If you've been searching "is Cat8 better than Cat6" or wondering whether your gaming setup needs an upgrade, you're in the right place. Shortly, it depends on what you're actually doing with your network, and for most people, the answer might surprise you.
Both Cat6 and Cat8 are legitimate Ethernet standards, but they're built for completely different environments. Understanding the difference between Cat6 and Cat8 before you spend a dime can save you from either overpaying for overkill hardware or settling for a cable that can't keep up. Let's break it all down.
What Are Cat6 and Cat8 Ethernet Cables?
Ethernet cables are twisted-pair copper cables that physically connect your devices, routers, switches, gaming consoles, computers, and more, through a wired LAN (Local Area Network). Each "Cat" (short for Category) is a defined standard set by the TIA/EIA (Telecommunications Industry Association) that specifies performance requirements: speed, bandwidth, shielding, and maximum cable length.
Think of it this way: the higher the category number, the higher the potential speed and bandwidth, but that doesn't automatically mean it's the right cable for your needs.
Cat6 Cable: The Home Network Standard
Cat6 Ethernet cable is the most widely used in homes and offices today. It hits a sweet spot between performance, cost, and ease of installation that no other category quite matches.
Here's what Cat6 delivers:
● Speed: Up to 10 Gbps over distances up to 55 meters, and 1 Gbps across the full 100-meter run
● Bandwidth: 250 MHz
● Shielding: Available in both Unshielded (UTP) and Shielded (STP) versions
● Max Distance: 100 meters at 1 Gbps; 55 meters at 10 Gbps
● Best for: Home networks, office setups, streaming, and everyday online gaming
The reason Cat6 remains the go-to choice is that most consumer internet plans top out between 500 Mbps and 2 Gbps, and Cat6 handles that range without breaking a sweat. You're not leaving performance on the table with this cable unless your internal network hardware actually pushes beyond 10 Gbps, which almost no home setup does.

## RECORDED INFORMATION
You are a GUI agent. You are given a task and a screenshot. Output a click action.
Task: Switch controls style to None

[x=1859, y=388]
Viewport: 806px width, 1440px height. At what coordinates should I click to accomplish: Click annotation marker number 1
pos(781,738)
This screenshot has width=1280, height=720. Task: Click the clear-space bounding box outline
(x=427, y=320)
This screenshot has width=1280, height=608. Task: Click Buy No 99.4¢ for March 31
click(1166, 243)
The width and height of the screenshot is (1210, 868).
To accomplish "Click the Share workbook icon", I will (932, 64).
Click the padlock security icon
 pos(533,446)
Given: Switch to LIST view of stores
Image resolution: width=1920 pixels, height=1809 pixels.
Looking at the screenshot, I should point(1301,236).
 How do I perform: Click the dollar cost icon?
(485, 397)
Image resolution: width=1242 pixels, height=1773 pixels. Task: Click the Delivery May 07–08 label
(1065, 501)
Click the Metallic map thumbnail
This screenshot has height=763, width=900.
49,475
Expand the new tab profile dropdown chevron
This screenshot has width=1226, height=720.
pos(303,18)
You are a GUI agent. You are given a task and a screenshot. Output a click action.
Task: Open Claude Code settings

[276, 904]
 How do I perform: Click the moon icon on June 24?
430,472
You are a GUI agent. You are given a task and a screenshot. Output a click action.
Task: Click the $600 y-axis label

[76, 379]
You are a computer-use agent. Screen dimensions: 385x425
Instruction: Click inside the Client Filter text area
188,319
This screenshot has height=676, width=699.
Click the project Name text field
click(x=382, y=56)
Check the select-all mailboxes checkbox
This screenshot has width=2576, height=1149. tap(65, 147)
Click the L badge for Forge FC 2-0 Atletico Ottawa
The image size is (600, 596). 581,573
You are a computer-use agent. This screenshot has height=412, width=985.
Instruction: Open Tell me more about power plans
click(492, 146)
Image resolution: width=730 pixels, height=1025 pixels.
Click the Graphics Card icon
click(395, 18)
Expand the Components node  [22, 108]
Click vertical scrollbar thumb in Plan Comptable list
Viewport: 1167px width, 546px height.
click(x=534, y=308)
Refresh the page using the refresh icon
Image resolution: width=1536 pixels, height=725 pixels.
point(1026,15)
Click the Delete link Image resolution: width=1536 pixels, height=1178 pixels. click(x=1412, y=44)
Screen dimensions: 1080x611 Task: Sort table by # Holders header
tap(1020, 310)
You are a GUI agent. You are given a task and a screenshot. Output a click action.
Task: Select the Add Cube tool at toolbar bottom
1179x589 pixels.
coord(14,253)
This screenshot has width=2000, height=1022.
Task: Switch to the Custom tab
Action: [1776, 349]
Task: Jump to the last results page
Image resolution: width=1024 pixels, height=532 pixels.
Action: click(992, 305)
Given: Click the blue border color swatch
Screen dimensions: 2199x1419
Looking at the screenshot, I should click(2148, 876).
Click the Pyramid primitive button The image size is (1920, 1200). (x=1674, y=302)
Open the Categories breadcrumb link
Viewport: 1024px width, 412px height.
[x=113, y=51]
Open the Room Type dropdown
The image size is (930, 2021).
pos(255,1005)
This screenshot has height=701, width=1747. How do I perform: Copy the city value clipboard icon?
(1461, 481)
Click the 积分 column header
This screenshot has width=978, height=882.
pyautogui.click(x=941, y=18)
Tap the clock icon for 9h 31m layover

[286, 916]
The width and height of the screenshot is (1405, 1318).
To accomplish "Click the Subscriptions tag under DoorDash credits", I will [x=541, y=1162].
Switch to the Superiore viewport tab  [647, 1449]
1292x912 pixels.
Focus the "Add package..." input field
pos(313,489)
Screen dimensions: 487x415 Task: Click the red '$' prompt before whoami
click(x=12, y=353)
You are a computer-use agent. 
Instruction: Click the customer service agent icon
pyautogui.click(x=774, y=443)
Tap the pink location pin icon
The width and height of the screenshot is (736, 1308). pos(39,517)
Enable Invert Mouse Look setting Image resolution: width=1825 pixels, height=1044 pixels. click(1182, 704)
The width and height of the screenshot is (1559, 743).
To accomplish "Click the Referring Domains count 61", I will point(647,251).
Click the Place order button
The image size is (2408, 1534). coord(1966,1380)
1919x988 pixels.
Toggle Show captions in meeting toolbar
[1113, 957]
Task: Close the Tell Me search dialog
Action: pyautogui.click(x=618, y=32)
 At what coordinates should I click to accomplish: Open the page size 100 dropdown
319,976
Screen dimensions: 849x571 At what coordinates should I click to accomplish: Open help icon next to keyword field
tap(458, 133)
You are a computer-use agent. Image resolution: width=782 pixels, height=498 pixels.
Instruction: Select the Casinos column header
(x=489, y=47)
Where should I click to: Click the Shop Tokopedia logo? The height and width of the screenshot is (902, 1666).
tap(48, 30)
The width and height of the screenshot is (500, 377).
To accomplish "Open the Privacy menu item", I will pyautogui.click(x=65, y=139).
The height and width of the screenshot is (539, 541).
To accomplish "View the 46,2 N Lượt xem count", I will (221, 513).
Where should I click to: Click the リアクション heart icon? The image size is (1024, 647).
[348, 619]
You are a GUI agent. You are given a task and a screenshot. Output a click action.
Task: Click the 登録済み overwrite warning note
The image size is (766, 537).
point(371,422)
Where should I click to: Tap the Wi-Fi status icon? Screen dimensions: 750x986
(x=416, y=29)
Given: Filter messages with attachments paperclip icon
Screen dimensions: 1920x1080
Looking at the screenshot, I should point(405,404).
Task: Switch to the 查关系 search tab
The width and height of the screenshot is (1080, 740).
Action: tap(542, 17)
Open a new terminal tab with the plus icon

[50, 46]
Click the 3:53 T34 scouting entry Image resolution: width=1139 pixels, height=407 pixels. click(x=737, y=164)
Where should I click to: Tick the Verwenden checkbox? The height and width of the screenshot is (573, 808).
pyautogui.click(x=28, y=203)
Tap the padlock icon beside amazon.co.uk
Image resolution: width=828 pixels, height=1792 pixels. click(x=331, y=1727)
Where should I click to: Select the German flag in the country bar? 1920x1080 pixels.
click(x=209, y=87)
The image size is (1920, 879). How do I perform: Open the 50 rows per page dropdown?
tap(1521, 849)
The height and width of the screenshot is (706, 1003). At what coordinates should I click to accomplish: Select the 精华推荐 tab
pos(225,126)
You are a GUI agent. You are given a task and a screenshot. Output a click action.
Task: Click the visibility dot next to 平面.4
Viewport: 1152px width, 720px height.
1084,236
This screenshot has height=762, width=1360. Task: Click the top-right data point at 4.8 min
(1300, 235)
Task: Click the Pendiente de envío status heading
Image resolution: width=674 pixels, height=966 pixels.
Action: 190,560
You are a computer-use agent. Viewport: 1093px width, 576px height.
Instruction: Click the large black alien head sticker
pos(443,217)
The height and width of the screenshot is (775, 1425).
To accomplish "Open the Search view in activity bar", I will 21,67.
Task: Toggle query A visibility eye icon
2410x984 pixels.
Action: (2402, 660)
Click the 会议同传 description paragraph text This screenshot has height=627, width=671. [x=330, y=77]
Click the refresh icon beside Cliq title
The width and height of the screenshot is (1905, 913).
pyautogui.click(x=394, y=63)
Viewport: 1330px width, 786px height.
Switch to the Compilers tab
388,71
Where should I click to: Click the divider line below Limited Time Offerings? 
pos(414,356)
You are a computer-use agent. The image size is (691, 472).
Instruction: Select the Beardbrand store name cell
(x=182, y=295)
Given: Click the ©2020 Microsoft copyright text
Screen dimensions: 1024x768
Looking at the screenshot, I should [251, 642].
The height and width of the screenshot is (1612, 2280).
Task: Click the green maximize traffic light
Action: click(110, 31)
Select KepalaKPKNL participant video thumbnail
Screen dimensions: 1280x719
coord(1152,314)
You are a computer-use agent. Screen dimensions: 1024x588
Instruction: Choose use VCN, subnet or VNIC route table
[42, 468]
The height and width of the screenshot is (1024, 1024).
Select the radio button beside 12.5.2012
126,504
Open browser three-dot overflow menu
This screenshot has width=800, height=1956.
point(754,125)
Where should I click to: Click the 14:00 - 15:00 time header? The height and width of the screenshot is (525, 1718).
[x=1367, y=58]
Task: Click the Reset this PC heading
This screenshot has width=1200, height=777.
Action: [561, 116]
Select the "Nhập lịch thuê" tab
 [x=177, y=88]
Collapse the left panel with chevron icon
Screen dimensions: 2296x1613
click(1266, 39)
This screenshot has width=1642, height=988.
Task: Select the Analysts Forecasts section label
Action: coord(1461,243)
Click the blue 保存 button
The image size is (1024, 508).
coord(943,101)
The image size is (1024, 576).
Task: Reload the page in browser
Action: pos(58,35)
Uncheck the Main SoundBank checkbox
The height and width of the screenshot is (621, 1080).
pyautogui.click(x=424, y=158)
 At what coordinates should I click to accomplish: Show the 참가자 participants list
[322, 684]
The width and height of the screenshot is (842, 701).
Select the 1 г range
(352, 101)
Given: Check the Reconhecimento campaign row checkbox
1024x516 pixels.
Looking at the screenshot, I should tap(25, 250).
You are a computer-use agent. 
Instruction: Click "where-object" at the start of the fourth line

## EXERCISES
1. In the rows, copy out everything from the line containing "The width and height of the screenshot is (1405, 1318)." down to the line containing "pos(313,489)", both lines included, with nothing changed.
2. Carry on the Ethernet cable article from the point where it stops.
The Ethernet cable article and the rows come from unrelated sources.

## EXPECTED RESULTS
1.
The width and height of the screenshot is (1405, 1318).
To accomplish "Click the Subscriptions tag under DoorDash credits", I will [x=541, y=1162].
Switch to the Superiore viewport tab  [647, 1449]
1292x912 pixels.
Focus the "Add package..." input field
pos(313,489)

2.
Cat8 Cable: Built for Data Centers
Cat8 Ethernet cable is a different beast entirely. It's the fastest copper Ethernet cable available today, and it was designed specifically for short, high-speed runs inside data centers and server rooms, not your living room.
Here's what Cat8 brings to the table:
● Speed: Up to 25 Gbps (Cat8.1) or 40 Gbps (Cat8.2)
● Bandwidth: Up to 2000 MHz (2 GHz), eight times that of Cat6
● Shielding: Always fully shielded (S/FTP), with each wire pair individually wrapped in foil and the entire cable covered in a braided shield
● Max Distance: 30 meters at full speed
● Best for: Data centers, server rooms, switch-to-switch connections in professional environments
The S/FTP shielding is what makes Cat8 so effective at blocking electromagnetic interference (EMI), critical when you're pushing 40 Gbps through a cable. But that same shielding also makes the cable noticeably thicker and stiffer, which creates real challenges during installation, especially in tight spaces or long wall runs.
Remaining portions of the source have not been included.